(begin)
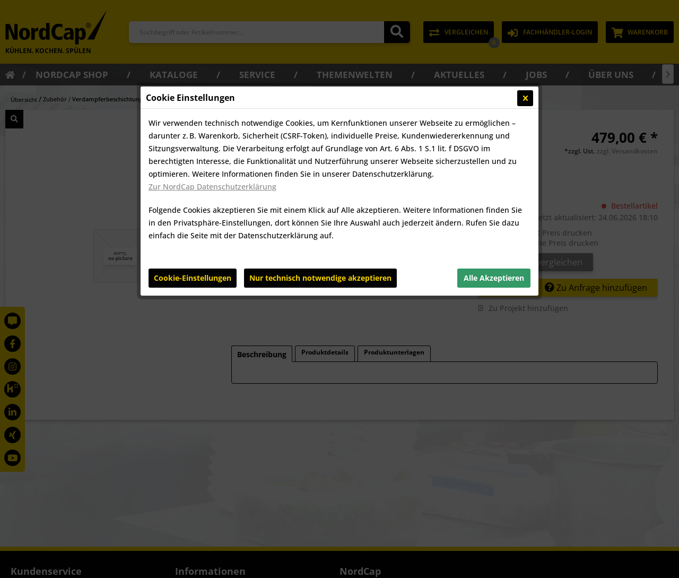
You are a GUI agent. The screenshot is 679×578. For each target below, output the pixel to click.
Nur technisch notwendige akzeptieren (320, 278)
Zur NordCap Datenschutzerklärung (212, 187)
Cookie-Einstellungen (192, 278)
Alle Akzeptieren (494, 278)
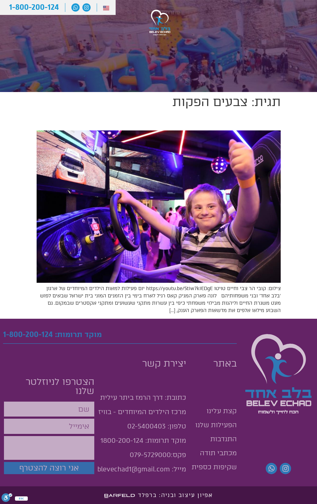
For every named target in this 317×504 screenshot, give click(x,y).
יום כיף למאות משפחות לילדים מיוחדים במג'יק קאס (168, 120)
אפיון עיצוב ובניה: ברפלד (175, 495)
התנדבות (23, 22)
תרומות (73, 36)
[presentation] (48, 448)
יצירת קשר (68, 22)
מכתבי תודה (118, 22)
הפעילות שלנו (212, 36)
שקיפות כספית (214, 467)
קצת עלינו (283, 36)
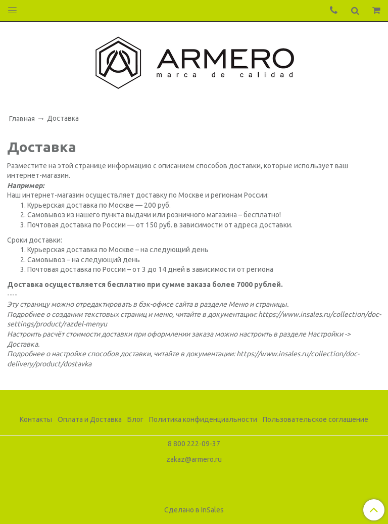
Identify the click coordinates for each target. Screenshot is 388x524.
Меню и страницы (257, 304)
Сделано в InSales (194, 509)
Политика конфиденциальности (203, 419)
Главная (22, 119)
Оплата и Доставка (90, 419)
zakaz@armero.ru (194, 459)
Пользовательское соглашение (315, 419)
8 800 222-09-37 (194, 444)
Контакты (36, 419)
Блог (135, 419)
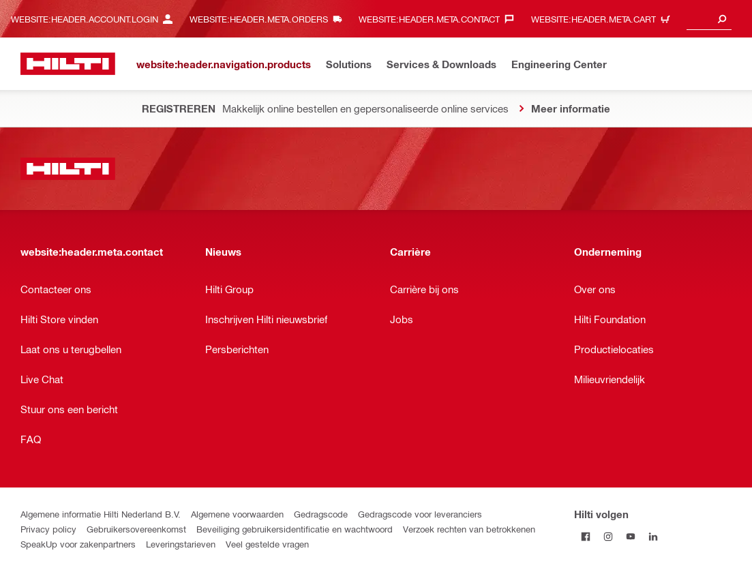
(end)
What the task requires :: Please update the material above from its beginning through the line containing "Alle Akzeptieren (494, 278)" by changing "pixel" to "point" and keeping everything else the same. Leave the pictures out of your answer.

Exercise output ::
You are a GUI agent. The screenshot is 679×578. For each target below, output the point to click.
Nur technisch notwendige akzeptieren (320, 278)
Zur NordCap Datenschutzerklärung (212, 187)
Cookie-Einstellungen (192, 278)
Alle Akzeptieren (494, 278)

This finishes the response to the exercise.